This is the third of three weeks of questions to stimulate your thought and awareness about ways in which you may be distracting yourself from greater self-understanding and knowing.
1. Do you have feelings about having feelings?
Do you start to feel sad and then get angry that you are sad? Or do you feel angry, but consider anger unacceptable, and then you feel disappointed that you’re angry?
Or feel embarrassed that you’re disappointed? Having feelings about having feelings acts as a distracter from your initial reaction and most authentic feeling experience.
It acts as a second layer covering your real feelings, and that second layer creates more emotional distress and emotional problems.
There are countless variations on this theme. Does this ever ring true for you?

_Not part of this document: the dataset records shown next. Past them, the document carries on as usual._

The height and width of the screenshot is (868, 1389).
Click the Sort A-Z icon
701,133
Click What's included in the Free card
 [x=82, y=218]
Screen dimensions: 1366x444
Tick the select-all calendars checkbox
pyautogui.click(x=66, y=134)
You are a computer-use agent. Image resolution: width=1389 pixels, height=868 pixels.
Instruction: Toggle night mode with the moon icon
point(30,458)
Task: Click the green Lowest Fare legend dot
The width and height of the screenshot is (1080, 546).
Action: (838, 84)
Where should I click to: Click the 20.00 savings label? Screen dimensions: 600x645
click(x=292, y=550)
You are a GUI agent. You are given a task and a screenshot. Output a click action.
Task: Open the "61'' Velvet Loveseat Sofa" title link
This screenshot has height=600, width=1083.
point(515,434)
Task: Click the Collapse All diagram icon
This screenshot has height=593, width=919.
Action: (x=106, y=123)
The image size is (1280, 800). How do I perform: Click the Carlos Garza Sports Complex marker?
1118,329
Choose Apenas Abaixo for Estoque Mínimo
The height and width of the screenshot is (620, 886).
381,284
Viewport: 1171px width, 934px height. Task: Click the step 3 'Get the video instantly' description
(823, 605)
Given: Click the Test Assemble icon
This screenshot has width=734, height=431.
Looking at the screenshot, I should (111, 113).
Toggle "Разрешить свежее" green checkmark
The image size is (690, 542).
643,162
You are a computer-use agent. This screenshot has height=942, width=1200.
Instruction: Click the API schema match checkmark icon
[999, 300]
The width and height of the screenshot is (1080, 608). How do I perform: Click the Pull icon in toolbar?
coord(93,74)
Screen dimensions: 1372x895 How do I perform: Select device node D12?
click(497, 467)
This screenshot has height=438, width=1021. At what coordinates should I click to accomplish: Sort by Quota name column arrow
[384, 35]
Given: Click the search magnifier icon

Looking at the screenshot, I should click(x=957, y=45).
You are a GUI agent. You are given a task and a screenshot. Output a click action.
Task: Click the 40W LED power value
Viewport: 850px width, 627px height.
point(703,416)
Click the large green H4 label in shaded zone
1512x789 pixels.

2. Do you engage in a lot of negative self-evaluation, negative self-talk, or harsh self-criticism, thereby turning your feelings into a mean or hateful judgment about yourself?
Many people are skilled at this form of distraction, whereby you change an unpleasant feeling into a thought or belief.
Common examples include turning a feeling of helplessness into beliefs that you are inadequate, undeserving, or worthless; or believing embarrassment is a reflection of your inherent failure.
Understand that unpleasant feelings such as disappointment or embarrassment are not reflections of your character.
How might you be converting feelings into self-destructive judgments?
3. Do you compare yourself with others?
Comparing yourself to others is a variation on harsh self-criticism. It dismisses your own experience because you are placing your focus on others instead.
The only positive reason to compare yourself to others is for aspirational purposes—in order to see yourself as able to accomplish what others have done.
Otherwise, it’s a way to distract from feeling vulnerable, disappointed, sad, or frustrated.
To whom are you currently comparing yourself? Do you do it for aspirational reasons or as a form of distraction?
4. Do you focus on one issue to distract or move away from your real concern or feelings?
I often listen to women who consistently return to fears that their respective boyfriends will leave them for other women they find more interesting.
This concern often becomes a focus when, in truth, they feel vulnerable or are preoccupied with distressing feelings or other concerns that are actually unrelated to the fears they express.
Is there a nagging fear that seems to creep up every time you find yourself facing unpleasant emotions – even if that fear is totally unrelated to your present experience?
5. Do you pay too much attention to irrelevant details in order to distract from feeling?
Rather than focus on one particular issue, you might do the opposite and get caught up in paying excessive attention to unimportant details in any given situation as a way to distract from what is really important in your life.
This kind of over-focus on details can be paralyzing because it allows you to analyze but never actually act.
Is this a distraction trap that you fall into at times?
This week’s question:
Before you put your pen and paper away, I want you to write down three distractions you have been struggling with the most.
Then at the end of the week, write down next to them what exercises you have used to best help with those distractions.